#### [Exercise directions]
Without changing anything, transcribe all of the entries.
-- Information supplied follows --
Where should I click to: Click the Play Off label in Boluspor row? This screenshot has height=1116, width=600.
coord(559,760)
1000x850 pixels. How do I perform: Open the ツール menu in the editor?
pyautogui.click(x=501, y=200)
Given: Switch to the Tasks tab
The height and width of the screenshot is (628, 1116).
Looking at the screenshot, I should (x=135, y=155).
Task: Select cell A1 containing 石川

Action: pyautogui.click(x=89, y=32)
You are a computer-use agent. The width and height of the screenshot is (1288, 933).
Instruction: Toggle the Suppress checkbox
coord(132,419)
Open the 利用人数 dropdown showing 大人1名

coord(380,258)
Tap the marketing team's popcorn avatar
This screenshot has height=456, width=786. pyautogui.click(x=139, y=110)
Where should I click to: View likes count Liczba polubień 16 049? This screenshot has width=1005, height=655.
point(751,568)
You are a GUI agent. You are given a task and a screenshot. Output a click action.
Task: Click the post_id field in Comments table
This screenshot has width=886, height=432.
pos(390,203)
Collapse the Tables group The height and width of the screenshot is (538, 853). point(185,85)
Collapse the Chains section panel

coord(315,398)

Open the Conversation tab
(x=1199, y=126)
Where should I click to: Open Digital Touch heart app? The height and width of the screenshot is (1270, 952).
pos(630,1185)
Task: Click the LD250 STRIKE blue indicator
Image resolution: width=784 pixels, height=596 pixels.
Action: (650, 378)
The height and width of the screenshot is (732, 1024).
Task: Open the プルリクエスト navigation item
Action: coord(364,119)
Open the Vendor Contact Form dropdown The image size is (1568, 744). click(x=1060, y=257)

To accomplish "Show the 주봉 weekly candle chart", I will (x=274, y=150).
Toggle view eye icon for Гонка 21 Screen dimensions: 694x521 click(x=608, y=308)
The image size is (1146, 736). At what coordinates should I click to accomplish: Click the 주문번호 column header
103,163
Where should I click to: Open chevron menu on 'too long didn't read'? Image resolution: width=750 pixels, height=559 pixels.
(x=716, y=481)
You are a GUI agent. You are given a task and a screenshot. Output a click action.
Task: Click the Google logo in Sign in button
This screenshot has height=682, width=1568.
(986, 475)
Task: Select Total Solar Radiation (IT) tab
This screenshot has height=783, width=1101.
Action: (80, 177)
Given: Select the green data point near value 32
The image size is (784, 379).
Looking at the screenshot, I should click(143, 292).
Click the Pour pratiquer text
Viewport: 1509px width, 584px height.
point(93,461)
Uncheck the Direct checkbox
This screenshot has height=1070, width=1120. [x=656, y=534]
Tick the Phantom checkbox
-- Information supplied concluded --
#### [Solution below]
Where should I click to: Click the Play Off label in Boluspor row? This screenshot has height=1116, width=600.
coord(559,760)
1000x850 pixels. How do I perform: Open the ツール menu in the editor?
pyautogui.click(x=501, y=200)
Given: Switch to the Tasks tab
The height and width of the screenshot is (628, 1116).
Looking at the screenshot, I should (x=135, y=155).
Task: Select cell A1 containing 石川

Action: pyautogui.click(x=89, y=32)
You are a computer-use agent. The width and height of the screenshot is (1288, 933).
Instruction: Toggle the Suppress checkbox
coord(132,419)
Open the 利用人数 dropdown showing 大人1名

coord(380,258)
Tap the marketing team's popcorn avatar
This screenshot has height=456, width=786. pyautogui.click(x=139, y=110)
Where should I click to: View likes count Liczba polubień 16 049? This screenshot has width=1005, height=655.
point(751,568)
You are a GUI agent. You are given a task and a screenshot. Output a click action.
Task: Click the post_id field in Comments table
This screenshot has width=886, height=432.
pos(390,203)
Collapse the Tables group The height and width of the screenshot is (538, 853). point(185,85)
Collapse the Chains section panel

coord(315,398)

Open the Conversation tab
(x=1199, y=126)
Where should I click to: Open Digital Touch heart app? The height and width of the screenshot is (1270, 952).
pos(630,1185)
Task: Click the LD250 STRIKE blue indicator
Image resolution: width=784 pixels, height=596 pixels.
Action: (650, 378)
The height and width of the screenshot is (732, 1024).
Task: Open the プルリクエスト navigation item
Action: coord(364,119)
Open the Vendor Contact Form dropdown The image size is (1568, 744). click(x=1060, y=257)

To accomplish "Show the 주봉 weekly candle chart", I will (x=274, y=150).
Toggle view eye icon for Гонка 21 Screen dimensions: 694x521 click(x=608, y=308)
The image size is (1146, 736). At what coordinates should I click to accomplish: Click the 주문번호 column header
103,163
Where should I click to: Open chevron menu on 'too long didn't read'? Image resolution: width=750 pixels, height=559 pixels.
(x=716, y=481)
You are a GUI agent. You are given a task and a screenshot. Output a click action.
Task: Click the Google logo in Sign in button
This screenshot has height=682, width=1568.
(986, 475)
Task: Select Total Solar Radiation (IT) tab
This screenshot has height=783, width=1101.
Action: (80, 177)
Given: Select the green data point near value 32
The image size is (784, 379).
Looking at the screenshot, I should click(143, 292).
Click the Pour pratiquer text
Viewport: 1509px width, 584px height.
point(93,461)
Uncheck the Direct checkbox
This screenshot has height=1070, width=1120. [x=656, y=534]
Tick the Phantom checkbox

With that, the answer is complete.